Approvate quattro direttive europee per recupero dei materiali, gestione degli scarti, inquinamento e spreco alimentare. Gli obiettivi: risparmi per le aziende di 600 miliardi all’anno, 140mila nuovi posti di lavoro e un taglio di 617 milioni di tonnellate di C02 entro il 2035
STRASBURGO – L’Europa entra nell’era dell’economia circolare. Dopo tre anni di dure trattive, il Parlamento europeo riunito in plenaria a Strasburgo ha dato il via libera con un’ampia maggioranza al pacchetto, quattro direttive, pensato per combinare ambientalismo e crescita economica. Le potenzialità secondo la Commissione europea, autrice della proposta poi negoziata tra Parlamento e governi, sono di portare risparmi per le aziende di 600 miliardi all’anno, 140mila nuovi posti di lavoro e un taglio di 617 milioni di tonnellate di C02 entro il 2035. Con effetti sul Pil tra l’1 e il 7% all’anno. Dunque si cerca di coniugare un approccio verde con una serie di risparmi per le aziende, che riciclando tagliano i costi sulle materie prime guadagnando in competitività e ammodernando i loro cicli produttivi.
“Dopo più di tre anni di lavoro – commenta Simona Bonafé (Pd), relatrice del testo per l’Europarlamento – riduciamo la pressione sul pianeta per l’utilizzo delle materie prime e passiamo da un modello economico lineare a uno in cui la crescita diventa sostenibile”. Risultato non scontato, visto che il negoziato per arrivare a un testo condiviso è stato difficile, con diverse capitali che, spaventate dai nuovi target vincolanti in arrivo dall’Europa, hanno provato ad affondare il pacchetto.
Nel concreto, il salto nell’economia circolare avviene con quattro direttive europee rispettivamente su riciclo dei rifiuti, imballaggi, rifiuti da batterie, componenti elettriche ed elettroniche e infine discariche. L’idea è che recuperando le materie prime dai rifiuti, le aziende inquineranno meno e soprattutto taglieranno i costi nel processo produttivo. Non è l’utopia dei rifiuti zero, è qualcosa di più concreto.

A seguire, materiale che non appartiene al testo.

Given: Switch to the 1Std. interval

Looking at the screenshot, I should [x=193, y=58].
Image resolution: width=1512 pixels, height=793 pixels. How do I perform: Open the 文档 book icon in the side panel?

·PREVENZIONE, RIPARAZIONE E RICICLO
Le quattro direttive introducono diverse novità, a partire dal rafforzamento della gerarchia di rifiuti grazie alla quale i governi dovranno ulteriormente rovesciare le loro politiche: la priorità dovrà essere prevenire la creazione dei rifiuti, in secondo luogo privilegiarne riparazione e riciclo, segue il recupero energetico attraverso i termovalorizzatori. All’ultimo posto la discarica. Per questa ragione diventerà obbligatorio in tutta Europa, come già in Italia, per i produttori di imballaggi dare vita a consorzi che si occuperanno di riciclarli (con metodi che puntano alla massima efficienza facendo risparmiare milioni di euro). Centrale anche l’introduzione di un target allo spreco alimentare: tutti i governi europei dovranno tagliarlo del 30% entro il 2025 e del 50% entro il 2030. Allo stesso modo dovrà essere eliminata la generazione di rifiuti marini.
·DIFFERENZIARE E’ UN OBBLIGO
L’Europa cancella poi le deroghe in bianco alla raccolta separata dei rifiuti, dalla plastica al metallo passando per vetro e carta: tutti i paesi Ue dovranno farla ed eventuali sconti potranno essere autorizzati solo da Bruxelles a fronte di esigenze motivate e credibili. Conseguenza sono i nuovi target sui rifiuti riciclati: dovranno essere il 55% nel 2025, il 60% nel 2030 e il 65% nel 2035. Percentuali che saranno calcolate con nuovi metodi negli scorsi mesi al centro di duri negoziati in quanto potrebbero portare a sorprese: la Germania, ad esempio, che dell’essere leader nell’ambientalismo fa un vanto, con i nuovi criteri potrebbe vedere i suoi numeri calare drasticamente.
·I NUOVI TARGET
Ci sarà anche l’obbligo di raccolta separata dei rifiuti organici, come cibo e piante, e soprattutto nuovi obiettivi per riciclare i rifiuti da imballaggi: 65% entro il 2025 e 70% entro il 2030 con alcuni sotto
target, come quello di plastica (50 e 55%), vetro (70 e 75) o carta (75 e 85). Fondamentale infine il nuovo tetto del 10% massimo entro il 2035 ai rifiuti che potranno essere gettati in discarica (oggi l’Italia viaggia intorno al 28% ma ci sono paesi messi peggio, come la Romania con il 70%).